As discussed above, Microsoft Azure has been a leader in developing industry-standard terms governing training and data retention. Azure’s default is to not train on customers’ data. They also purge all data from their servers and encrypt it when it’s at rest and in-transit. Our philosophy at Tradespace is that clear, user-oriented terms like these are critical to building trust, and outweigh any short-term gains a company might realize from training without explicit permission.
Evaluate an AI vendor’s security just like you would any other SaaS provider
Security is likely to be the most well-understood of the three concerns discussed here. Questions like, “Can I trust your construction? Are you resistant to leaks and hacking? Even if I trust your intentions, how do I trust the integrity of what you’ve built?” These questions have been common refrains for IT departments long before LLMs.
Evaluating whether an AI vendor can be trusted from a security standpoint resembles the evaluation of any SaaS provider. Different providers will vary in their security capabilities and priorities, but just like with SaaS, adequate AI security is possible.

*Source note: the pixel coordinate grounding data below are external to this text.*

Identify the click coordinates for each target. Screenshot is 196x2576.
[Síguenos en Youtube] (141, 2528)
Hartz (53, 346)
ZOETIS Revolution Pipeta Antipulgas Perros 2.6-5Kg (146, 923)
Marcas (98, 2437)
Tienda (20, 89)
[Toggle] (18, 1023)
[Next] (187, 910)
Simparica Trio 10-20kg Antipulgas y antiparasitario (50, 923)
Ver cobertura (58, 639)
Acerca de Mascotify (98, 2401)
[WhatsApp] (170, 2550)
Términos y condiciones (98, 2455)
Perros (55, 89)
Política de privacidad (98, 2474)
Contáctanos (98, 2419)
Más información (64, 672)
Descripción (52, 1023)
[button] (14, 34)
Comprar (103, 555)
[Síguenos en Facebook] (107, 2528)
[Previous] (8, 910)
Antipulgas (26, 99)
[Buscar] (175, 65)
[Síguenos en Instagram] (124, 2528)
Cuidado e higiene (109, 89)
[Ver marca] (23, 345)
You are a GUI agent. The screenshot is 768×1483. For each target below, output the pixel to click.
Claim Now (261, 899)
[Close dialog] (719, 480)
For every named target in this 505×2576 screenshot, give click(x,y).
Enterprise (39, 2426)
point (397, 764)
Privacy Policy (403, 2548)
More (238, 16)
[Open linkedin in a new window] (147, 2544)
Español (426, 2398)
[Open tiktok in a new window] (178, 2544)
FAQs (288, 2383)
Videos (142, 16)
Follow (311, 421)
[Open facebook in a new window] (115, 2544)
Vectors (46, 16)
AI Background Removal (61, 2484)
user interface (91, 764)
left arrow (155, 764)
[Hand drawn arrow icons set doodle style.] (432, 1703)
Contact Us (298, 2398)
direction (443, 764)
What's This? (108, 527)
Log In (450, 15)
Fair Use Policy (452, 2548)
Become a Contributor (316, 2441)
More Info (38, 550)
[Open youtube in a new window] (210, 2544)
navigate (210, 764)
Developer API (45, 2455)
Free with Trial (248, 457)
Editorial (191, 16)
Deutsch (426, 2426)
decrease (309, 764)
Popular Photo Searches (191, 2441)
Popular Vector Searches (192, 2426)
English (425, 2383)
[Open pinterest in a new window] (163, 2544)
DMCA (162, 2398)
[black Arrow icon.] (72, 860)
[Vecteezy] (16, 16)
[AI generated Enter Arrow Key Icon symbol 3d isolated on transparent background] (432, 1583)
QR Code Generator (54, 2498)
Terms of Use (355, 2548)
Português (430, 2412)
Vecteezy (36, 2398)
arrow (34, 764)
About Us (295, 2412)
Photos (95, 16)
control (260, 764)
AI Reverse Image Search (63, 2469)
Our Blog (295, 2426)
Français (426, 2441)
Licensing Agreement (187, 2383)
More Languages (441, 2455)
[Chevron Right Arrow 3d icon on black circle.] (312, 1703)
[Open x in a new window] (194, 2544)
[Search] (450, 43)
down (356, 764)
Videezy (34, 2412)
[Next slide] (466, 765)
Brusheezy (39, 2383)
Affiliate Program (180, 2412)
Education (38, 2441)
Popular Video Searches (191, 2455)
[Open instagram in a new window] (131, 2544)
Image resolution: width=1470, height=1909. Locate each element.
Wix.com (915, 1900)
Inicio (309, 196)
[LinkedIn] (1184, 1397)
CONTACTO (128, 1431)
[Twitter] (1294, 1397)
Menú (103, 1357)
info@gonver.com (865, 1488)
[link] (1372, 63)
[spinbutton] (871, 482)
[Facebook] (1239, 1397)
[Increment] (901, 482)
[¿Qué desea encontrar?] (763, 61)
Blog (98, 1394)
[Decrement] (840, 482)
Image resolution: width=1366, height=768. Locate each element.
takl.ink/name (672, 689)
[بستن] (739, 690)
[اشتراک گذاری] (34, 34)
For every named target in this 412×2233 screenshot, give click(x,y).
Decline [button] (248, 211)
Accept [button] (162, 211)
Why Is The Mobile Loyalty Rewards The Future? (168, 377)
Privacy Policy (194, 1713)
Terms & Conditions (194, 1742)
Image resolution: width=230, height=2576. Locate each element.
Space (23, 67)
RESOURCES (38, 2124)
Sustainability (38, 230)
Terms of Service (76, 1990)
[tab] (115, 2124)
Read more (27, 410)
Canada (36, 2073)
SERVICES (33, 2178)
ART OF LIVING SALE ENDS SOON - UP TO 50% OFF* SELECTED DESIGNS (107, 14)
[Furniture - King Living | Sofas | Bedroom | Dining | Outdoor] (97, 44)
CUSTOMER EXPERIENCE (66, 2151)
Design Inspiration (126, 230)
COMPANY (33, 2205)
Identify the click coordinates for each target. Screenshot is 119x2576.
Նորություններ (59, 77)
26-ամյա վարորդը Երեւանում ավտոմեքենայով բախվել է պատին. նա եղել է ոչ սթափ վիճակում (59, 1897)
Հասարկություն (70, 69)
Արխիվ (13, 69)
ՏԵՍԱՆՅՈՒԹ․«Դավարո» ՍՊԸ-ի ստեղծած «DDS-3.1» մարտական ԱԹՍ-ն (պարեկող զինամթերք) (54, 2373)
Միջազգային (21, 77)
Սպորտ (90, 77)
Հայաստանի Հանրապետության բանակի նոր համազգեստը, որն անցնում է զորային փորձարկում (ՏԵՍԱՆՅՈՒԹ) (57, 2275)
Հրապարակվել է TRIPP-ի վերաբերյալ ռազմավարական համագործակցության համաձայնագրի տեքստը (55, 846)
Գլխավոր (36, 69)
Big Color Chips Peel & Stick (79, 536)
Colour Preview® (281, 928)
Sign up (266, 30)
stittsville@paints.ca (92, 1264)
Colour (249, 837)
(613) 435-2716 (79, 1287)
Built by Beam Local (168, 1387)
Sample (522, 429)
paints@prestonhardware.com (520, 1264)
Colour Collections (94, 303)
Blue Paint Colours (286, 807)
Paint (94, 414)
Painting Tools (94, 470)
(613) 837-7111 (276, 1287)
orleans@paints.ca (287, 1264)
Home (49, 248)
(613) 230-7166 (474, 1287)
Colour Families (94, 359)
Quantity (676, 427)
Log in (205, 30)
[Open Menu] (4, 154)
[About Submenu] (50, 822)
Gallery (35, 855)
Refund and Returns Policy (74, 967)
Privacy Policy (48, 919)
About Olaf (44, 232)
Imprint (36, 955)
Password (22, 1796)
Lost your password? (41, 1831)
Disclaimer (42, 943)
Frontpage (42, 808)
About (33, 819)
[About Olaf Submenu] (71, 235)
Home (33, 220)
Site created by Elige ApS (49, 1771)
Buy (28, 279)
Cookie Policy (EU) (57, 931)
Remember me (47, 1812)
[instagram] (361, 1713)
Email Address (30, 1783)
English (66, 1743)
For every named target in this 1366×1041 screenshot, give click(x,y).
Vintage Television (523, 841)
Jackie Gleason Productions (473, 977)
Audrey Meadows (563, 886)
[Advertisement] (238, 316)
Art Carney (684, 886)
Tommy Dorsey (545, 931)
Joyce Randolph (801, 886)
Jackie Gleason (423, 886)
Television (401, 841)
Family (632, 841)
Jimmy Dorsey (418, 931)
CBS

When SaaS was first hitting the market, similar concerns existed. But now, and for a long time, even the CIA uses AWS. A big driver of commercial Cloud adoption has been standardized security frameworks. In the commercial world, SOC2 certification accelerated SaaS adoption. In the University space, the HECVAT offers an easy way for technology transfer offices to assess cloud risk. Already, we’ve seen companies and universities adapting these frameworks to cover AI models.
If the prospect of adopting AI for your IP team raises concerns, you’re correct to have questions, but you need not be afraid of AI as a whole — AI isn’t a monolith. Though these common concerns of public disclosure, confidentiality, and security are important, they’re also addressable. Start with a strong fact base and select an architecture that addresses your needs.